→ TASK DIRECTIONS:
Every line of the records that contains the string "agent" counts once; give the total and nothing else.

◇ ◇ ◇

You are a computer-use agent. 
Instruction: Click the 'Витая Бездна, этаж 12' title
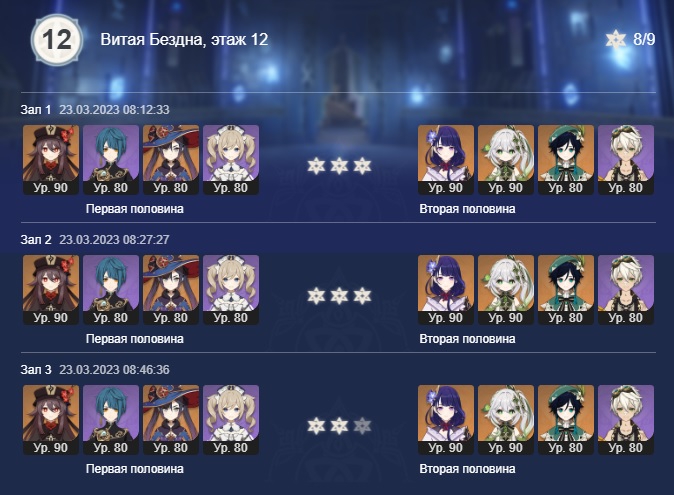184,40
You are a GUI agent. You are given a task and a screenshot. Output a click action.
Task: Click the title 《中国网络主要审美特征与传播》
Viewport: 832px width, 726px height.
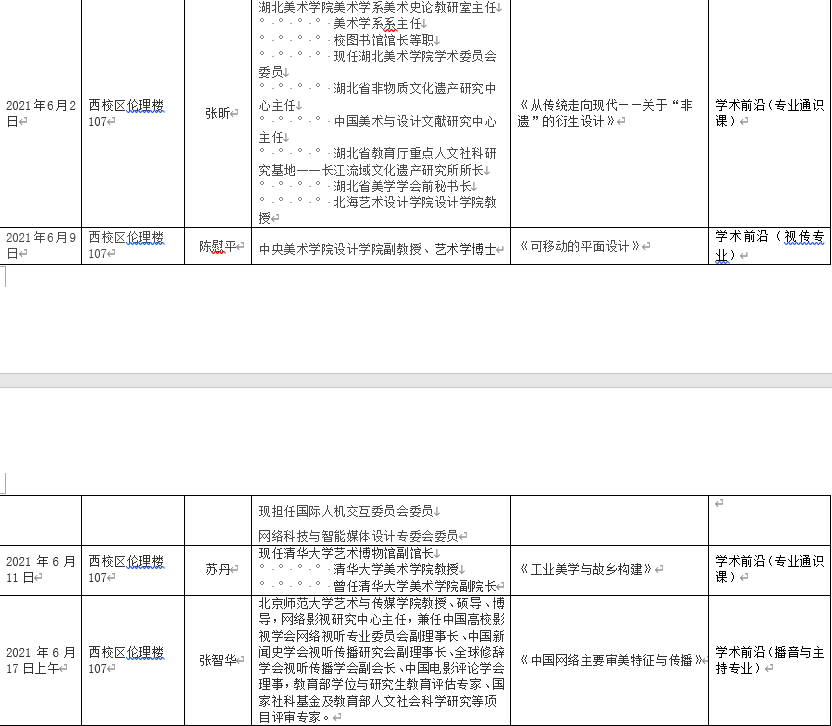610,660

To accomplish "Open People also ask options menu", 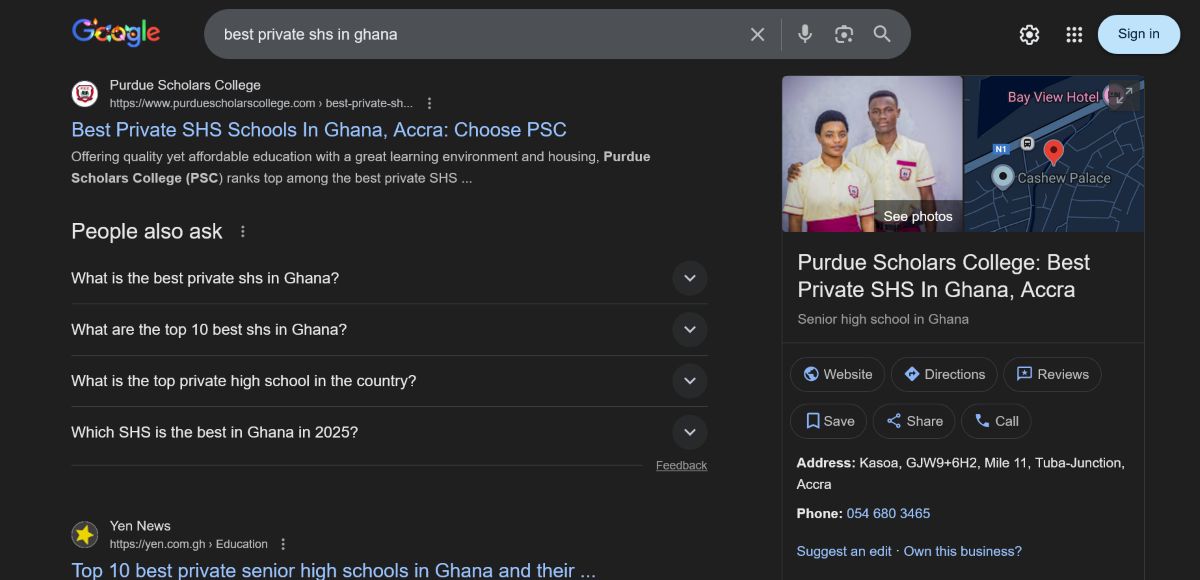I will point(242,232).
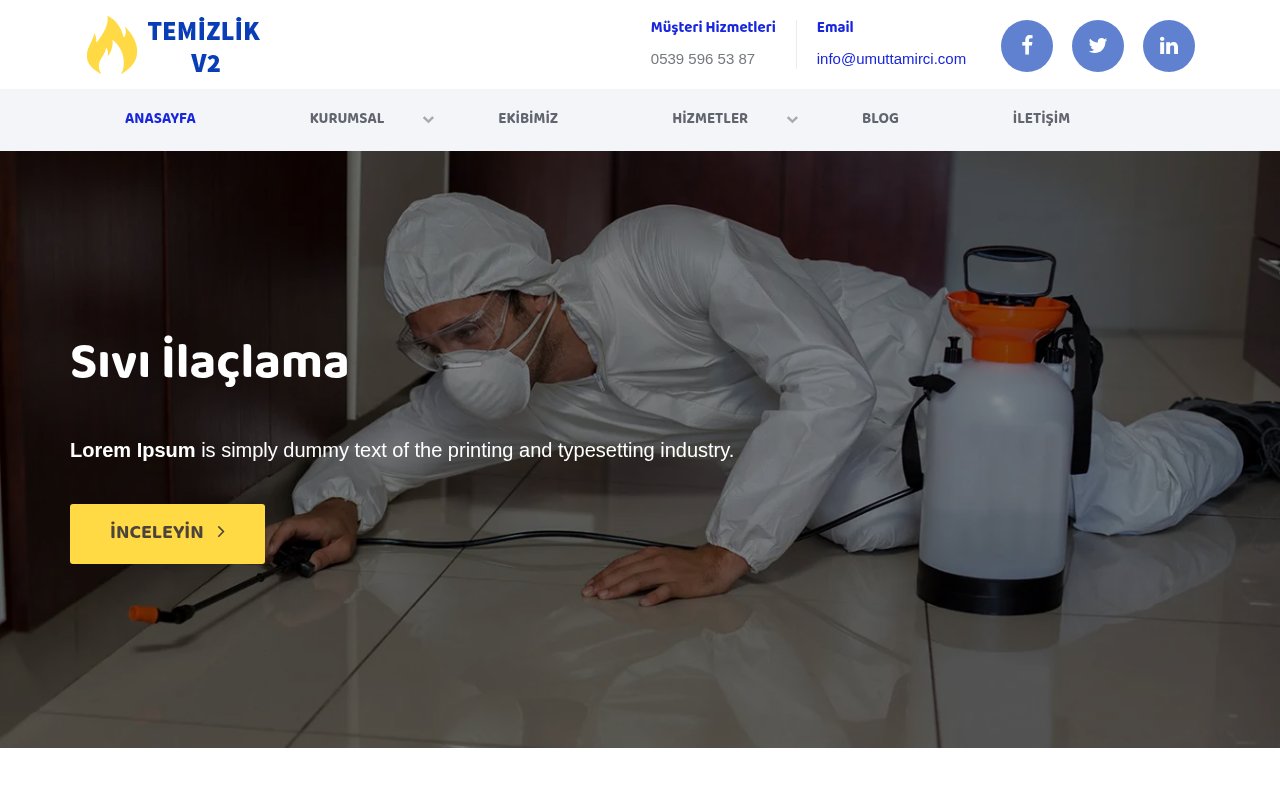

◇ ◇ ◇

→ ANSWER BOX:
2